Dataset entries:
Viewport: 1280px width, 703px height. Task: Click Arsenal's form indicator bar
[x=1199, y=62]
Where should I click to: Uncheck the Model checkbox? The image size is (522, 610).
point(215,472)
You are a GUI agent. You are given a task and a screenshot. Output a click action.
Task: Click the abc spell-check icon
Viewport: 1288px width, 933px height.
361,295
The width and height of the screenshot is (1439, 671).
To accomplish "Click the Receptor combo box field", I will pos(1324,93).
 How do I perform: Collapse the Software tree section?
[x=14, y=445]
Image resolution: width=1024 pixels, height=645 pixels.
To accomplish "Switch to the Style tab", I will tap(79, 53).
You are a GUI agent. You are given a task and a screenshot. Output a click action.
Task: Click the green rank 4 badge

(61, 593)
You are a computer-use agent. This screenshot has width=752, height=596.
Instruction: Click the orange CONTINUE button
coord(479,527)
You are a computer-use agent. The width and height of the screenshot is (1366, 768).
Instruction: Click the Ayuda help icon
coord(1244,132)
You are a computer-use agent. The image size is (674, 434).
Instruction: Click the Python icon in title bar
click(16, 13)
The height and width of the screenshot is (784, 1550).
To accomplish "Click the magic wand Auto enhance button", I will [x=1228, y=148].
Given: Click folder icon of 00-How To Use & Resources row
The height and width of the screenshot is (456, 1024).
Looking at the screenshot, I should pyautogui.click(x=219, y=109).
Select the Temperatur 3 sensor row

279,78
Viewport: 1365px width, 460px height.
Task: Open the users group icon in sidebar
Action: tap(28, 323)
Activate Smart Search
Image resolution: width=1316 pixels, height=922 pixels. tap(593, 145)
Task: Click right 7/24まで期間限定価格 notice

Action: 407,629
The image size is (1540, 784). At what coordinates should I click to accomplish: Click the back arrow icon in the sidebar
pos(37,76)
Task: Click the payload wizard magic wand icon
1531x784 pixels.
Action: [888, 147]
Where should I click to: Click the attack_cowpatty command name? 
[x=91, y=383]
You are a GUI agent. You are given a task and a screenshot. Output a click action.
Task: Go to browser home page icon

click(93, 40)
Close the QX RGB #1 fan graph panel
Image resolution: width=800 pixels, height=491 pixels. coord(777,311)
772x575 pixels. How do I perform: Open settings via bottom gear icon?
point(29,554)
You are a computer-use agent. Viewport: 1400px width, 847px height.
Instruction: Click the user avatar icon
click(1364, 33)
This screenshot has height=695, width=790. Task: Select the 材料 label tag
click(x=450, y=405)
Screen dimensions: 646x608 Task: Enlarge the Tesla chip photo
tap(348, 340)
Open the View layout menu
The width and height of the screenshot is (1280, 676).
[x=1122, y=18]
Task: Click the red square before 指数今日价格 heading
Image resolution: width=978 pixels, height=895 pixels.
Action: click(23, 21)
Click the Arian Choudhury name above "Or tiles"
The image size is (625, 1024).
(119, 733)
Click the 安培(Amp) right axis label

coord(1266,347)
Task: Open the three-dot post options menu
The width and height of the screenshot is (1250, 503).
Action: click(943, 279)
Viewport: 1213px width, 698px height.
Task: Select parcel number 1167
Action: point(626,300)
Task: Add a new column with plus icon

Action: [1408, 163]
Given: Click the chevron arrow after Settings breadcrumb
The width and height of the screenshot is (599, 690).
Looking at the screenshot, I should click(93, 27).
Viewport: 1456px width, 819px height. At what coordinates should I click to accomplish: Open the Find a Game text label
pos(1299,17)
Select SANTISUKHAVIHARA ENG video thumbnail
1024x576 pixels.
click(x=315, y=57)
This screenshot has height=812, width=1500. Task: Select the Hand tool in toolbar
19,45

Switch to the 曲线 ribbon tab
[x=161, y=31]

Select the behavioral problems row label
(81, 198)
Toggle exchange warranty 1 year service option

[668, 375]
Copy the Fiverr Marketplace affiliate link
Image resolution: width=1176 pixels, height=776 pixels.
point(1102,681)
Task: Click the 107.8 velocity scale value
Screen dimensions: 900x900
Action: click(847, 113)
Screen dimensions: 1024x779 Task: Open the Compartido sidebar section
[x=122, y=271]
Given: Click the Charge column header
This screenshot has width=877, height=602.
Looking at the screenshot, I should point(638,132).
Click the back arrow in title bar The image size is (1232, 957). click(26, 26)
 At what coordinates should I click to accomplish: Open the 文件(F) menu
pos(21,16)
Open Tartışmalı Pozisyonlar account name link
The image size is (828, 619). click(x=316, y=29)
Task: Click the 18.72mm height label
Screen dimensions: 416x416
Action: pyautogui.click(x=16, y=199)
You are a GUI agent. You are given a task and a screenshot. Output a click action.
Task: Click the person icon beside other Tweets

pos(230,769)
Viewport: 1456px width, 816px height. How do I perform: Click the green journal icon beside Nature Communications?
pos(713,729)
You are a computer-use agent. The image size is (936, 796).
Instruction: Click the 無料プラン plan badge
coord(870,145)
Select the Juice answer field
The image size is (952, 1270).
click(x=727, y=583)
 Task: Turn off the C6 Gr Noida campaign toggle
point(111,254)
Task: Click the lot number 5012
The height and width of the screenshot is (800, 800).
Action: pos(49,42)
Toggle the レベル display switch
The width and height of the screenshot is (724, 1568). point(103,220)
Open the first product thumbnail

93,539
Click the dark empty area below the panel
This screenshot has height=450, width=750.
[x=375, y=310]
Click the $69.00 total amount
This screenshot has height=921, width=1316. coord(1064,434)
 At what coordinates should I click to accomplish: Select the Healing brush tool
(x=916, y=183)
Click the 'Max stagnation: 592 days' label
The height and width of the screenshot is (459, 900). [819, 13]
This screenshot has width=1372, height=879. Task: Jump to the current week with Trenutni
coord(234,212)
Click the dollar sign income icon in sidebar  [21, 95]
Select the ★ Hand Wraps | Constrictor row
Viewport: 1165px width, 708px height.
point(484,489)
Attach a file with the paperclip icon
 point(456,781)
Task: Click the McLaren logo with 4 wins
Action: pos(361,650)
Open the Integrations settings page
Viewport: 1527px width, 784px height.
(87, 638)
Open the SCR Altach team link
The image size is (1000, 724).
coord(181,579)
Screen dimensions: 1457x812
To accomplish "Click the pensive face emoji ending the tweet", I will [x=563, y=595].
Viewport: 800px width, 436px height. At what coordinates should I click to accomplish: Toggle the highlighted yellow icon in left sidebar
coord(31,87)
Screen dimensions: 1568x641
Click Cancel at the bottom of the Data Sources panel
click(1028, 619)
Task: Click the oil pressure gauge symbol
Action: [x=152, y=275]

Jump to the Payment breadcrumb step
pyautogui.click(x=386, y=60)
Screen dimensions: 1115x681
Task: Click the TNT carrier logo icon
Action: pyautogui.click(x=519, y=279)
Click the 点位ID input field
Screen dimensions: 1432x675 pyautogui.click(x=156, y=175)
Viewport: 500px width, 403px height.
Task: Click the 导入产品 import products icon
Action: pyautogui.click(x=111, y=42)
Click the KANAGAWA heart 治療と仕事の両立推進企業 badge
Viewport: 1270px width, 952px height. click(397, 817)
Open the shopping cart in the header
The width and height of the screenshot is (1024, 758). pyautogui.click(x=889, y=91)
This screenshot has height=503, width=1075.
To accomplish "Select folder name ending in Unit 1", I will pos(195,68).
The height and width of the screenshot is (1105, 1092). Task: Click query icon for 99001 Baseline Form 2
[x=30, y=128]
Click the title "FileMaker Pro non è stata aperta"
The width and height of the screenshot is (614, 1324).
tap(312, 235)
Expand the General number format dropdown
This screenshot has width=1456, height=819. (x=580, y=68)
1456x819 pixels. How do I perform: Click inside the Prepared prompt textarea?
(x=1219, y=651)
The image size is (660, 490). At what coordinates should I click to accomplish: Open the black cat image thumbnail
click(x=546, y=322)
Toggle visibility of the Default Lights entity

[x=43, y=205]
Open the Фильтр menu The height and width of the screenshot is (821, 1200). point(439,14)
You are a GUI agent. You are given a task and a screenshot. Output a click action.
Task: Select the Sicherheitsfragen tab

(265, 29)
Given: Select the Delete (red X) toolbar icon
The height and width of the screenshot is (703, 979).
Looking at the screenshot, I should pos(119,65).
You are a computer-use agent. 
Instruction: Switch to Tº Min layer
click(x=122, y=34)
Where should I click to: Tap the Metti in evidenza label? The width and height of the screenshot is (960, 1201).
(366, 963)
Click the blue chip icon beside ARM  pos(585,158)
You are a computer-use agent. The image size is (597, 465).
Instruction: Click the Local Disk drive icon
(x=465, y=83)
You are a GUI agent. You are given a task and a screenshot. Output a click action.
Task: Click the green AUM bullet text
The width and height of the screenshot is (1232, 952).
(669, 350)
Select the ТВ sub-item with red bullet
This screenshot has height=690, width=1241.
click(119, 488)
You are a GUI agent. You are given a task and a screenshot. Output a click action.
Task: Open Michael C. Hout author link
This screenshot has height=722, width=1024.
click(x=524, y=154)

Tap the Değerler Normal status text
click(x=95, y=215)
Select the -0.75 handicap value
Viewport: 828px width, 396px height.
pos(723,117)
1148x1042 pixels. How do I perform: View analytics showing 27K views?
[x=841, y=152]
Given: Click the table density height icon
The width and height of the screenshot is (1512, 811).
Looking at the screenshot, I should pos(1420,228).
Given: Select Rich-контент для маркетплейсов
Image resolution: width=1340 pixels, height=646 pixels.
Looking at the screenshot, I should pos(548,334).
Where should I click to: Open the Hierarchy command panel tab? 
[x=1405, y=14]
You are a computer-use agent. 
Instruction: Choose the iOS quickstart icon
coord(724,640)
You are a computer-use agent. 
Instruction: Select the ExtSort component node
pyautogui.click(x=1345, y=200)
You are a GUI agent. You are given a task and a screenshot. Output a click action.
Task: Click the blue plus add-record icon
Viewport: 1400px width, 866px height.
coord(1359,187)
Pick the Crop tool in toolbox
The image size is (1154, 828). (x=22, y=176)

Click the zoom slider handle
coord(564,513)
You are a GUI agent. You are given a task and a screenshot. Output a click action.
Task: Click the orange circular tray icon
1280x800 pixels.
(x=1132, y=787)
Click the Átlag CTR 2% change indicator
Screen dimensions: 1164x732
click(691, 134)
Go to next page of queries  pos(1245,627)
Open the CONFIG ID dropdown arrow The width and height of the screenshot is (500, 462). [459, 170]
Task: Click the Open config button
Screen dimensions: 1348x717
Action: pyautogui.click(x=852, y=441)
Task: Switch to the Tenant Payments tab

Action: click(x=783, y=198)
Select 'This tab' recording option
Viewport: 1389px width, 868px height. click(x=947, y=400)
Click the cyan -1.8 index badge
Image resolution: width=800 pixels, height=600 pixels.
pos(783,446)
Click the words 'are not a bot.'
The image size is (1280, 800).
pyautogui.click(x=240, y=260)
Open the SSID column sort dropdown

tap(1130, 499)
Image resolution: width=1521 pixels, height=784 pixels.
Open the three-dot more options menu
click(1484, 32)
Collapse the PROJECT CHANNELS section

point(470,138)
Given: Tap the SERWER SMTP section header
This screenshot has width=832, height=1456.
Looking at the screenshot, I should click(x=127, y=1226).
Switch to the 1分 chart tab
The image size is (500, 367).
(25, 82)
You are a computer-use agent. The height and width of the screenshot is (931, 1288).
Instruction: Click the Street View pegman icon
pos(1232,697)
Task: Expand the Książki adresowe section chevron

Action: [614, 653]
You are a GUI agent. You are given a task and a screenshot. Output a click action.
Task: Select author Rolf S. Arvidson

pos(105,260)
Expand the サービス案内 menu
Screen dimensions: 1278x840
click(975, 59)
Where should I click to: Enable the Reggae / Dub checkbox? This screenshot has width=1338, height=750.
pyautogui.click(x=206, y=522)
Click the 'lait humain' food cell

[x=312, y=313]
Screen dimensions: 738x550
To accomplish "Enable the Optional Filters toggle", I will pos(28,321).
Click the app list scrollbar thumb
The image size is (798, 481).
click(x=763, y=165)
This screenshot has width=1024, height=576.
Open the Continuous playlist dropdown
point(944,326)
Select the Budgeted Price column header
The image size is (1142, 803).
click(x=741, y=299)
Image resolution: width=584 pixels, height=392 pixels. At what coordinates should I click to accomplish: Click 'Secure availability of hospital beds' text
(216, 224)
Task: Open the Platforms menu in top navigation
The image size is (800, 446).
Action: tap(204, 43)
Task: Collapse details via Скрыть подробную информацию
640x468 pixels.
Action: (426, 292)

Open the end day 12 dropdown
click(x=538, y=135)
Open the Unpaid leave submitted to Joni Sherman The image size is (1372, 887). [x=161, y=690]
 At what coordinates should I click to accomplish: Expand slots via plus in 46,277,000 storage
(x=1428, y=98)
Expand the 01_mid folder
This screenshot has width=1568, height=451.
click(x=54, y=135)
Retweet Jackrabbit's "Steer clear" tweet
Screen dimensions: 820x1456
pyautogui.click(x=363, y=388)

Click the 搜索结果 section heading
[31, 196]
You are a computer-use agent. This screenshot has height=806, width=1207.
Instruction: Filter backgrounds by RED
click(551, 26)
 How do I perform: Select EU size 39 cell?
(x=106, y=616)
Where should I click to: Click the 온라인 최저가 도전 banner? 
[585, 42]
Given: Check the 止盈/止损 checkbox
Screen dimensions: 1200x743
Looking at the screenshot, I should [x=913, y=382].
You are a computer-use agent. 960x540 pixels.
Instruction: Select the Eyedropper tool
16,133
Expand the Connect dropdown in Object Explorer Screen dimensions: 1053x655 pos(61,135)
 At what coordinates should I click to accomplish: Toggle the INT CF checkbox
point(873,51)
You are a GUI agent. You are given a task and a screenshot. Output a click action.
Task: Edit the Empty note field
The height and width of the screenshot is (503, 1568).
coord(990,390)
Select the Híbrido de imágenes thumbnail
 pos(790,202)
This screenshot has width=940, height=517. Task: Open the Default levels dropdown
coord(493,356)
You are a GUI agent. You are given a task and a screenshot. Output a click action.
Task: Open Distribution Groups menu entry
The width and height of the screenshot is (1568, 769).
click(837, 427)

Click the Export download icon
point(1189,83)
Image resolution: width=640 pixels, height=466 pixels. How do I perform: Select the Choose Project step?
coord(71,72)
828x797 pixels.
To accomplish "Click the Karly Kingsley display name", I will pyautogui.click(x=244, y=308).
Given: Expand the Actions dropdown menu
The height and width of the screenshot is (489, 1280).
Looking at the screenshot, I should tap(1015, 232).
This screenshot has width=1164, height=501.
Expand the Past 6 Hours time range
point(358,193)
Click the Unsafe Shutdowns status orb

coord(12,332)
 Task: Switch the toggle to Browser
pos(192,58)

◆ **Task brief**: Print the lines above, unchanged, from the start of the records to the line with "The width and height of the screenshot is (1439, 671).", including that final line.

◆ **Response**:
Viewport: 1280px width, 703px height. Task: Click Arsenal's form indicator bar
[x=1199, y=62]
Where should I click to: Uncheck the Model checkbox? The image size is (522, 610).
point(215,472)
You are a GUI agent. You are given a task and a screenshot. Output a click action.
Task: Click the abc spell-check icon
Viewport: 1288px width, 933px height.
361,295
The width and height of the screenshot is (1439, 671).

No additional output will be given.